> DATA EXCERPTS:
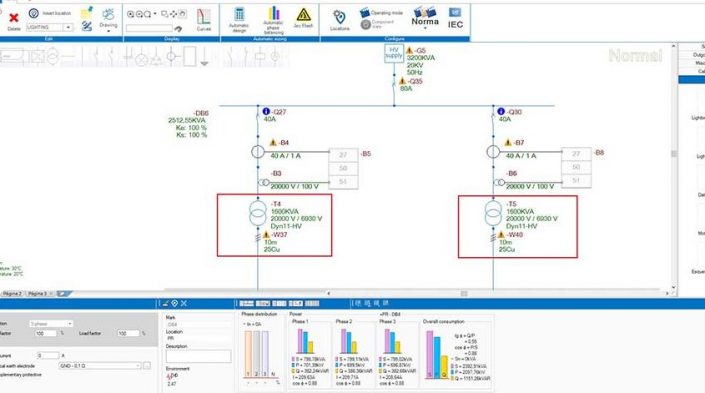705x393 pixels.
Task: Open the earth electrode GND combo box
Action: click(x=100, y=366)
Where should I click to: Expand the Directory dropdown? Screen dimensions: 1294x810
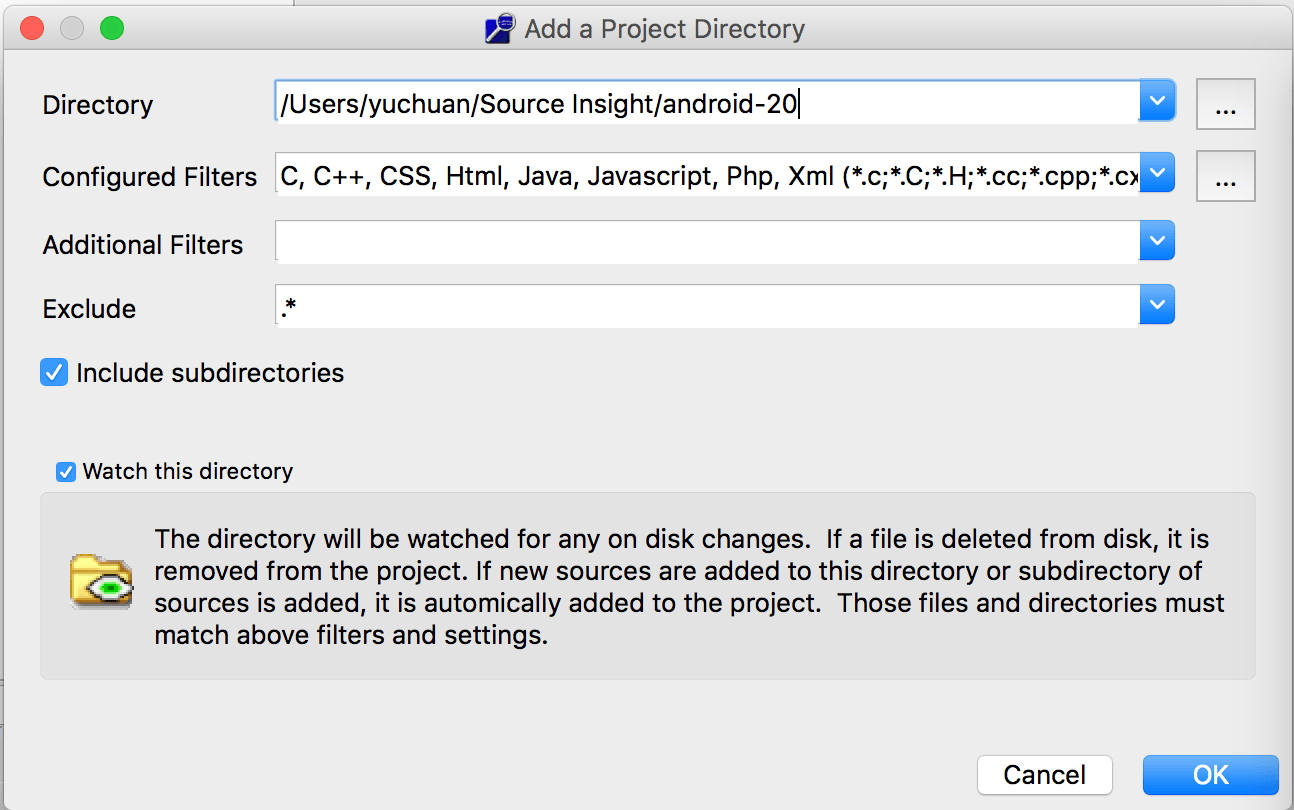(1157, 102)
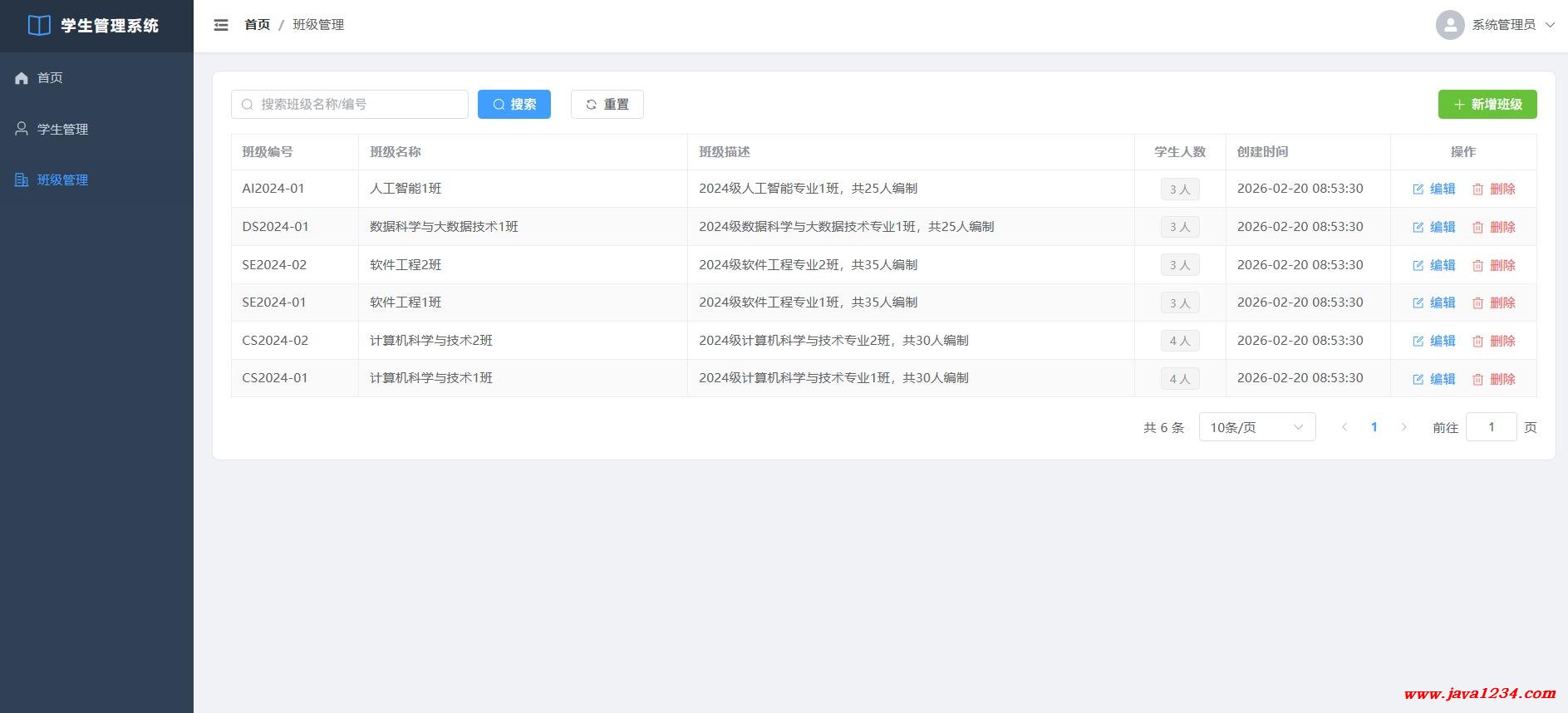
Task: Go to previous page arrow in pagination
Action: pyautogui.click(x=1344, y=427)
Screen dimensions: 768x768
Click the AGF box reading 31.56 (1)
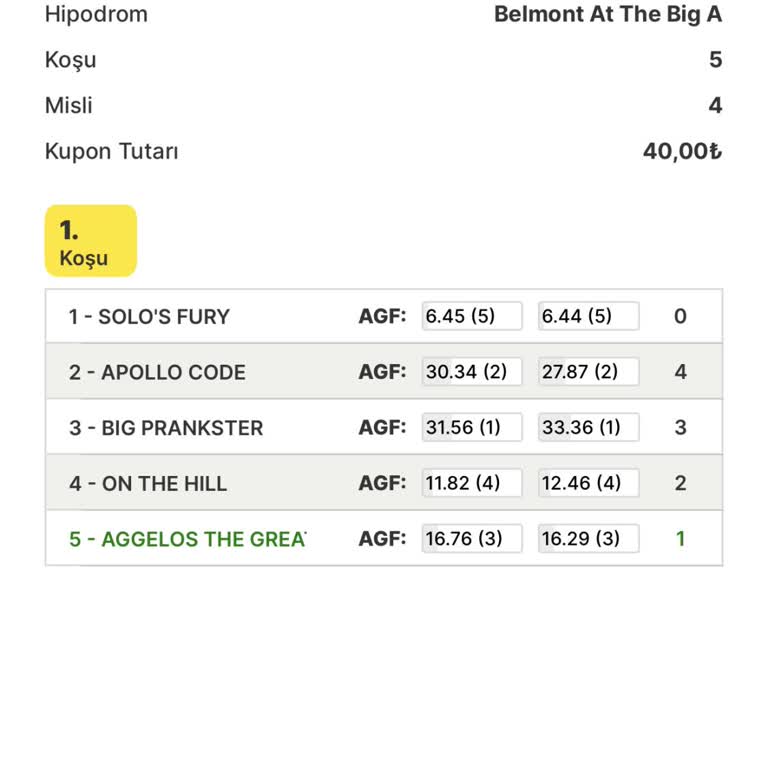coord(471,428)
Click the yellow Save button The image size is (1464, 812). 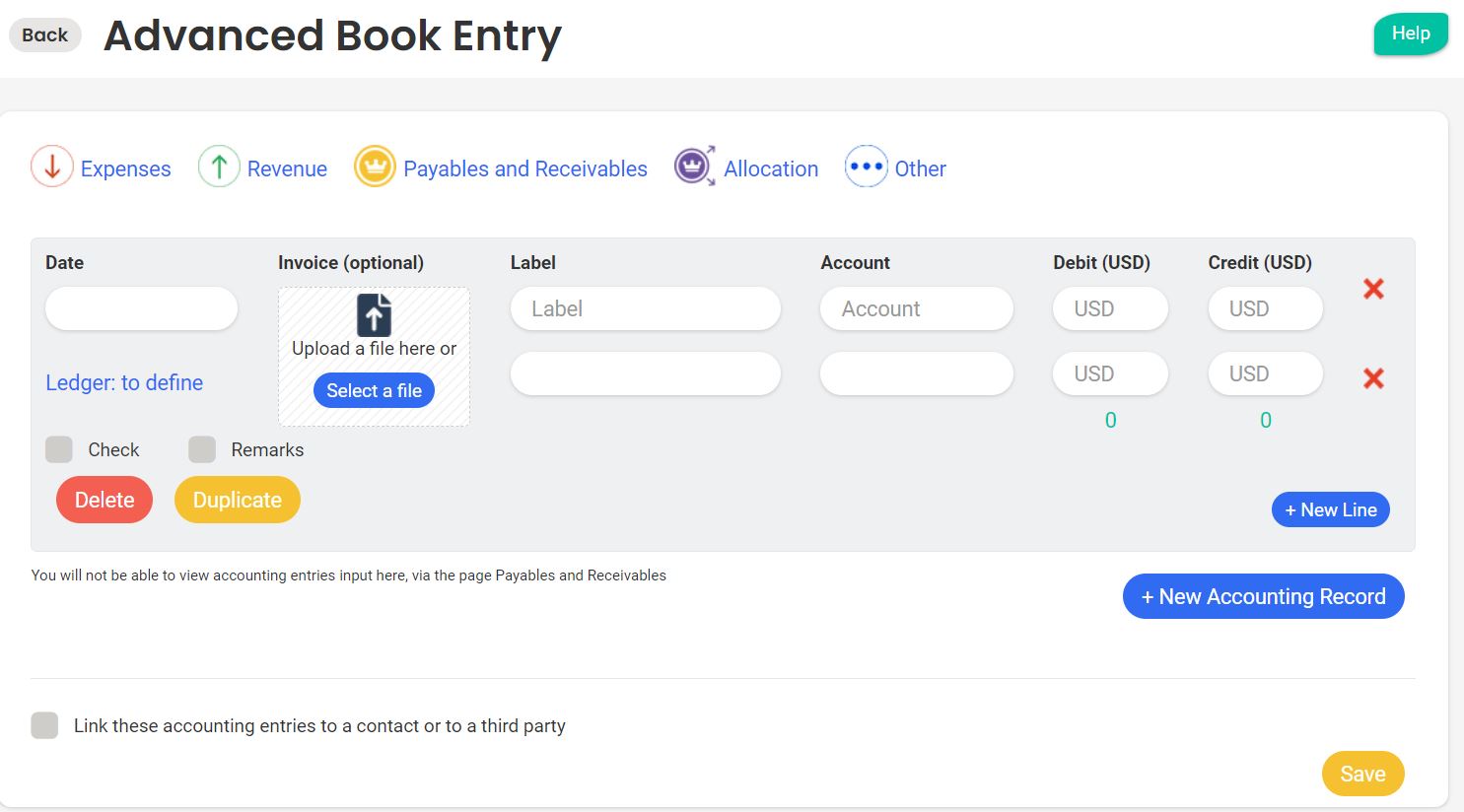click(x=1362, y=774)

* * *

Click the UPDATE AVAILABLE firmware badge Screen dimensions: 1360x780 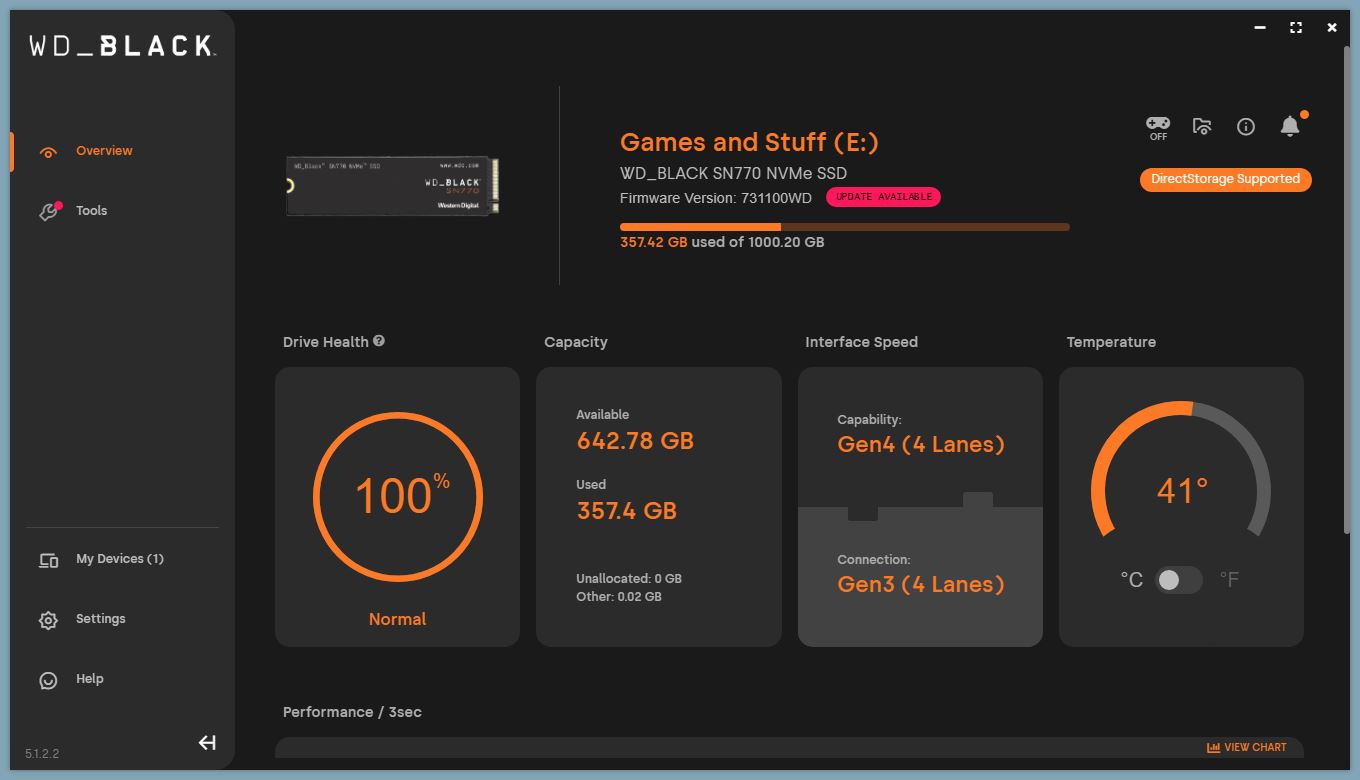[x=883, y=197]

> ASSIGNMENT: Repeat the lines above exactly, beginning with the one containing "Where should I" and finishing with the one containing "Screen dimensions: 768x768". No pictures belong in the copy.

> OUTPUT:
Where should I click to: Expand the Directory dropdown? Screen dimensions: 1294x810
(1157, 102)
Task: Go to previous page arrow in pagination
Action: pyautogui.click(x=1344, y=427)
Screen dimensions: 768x768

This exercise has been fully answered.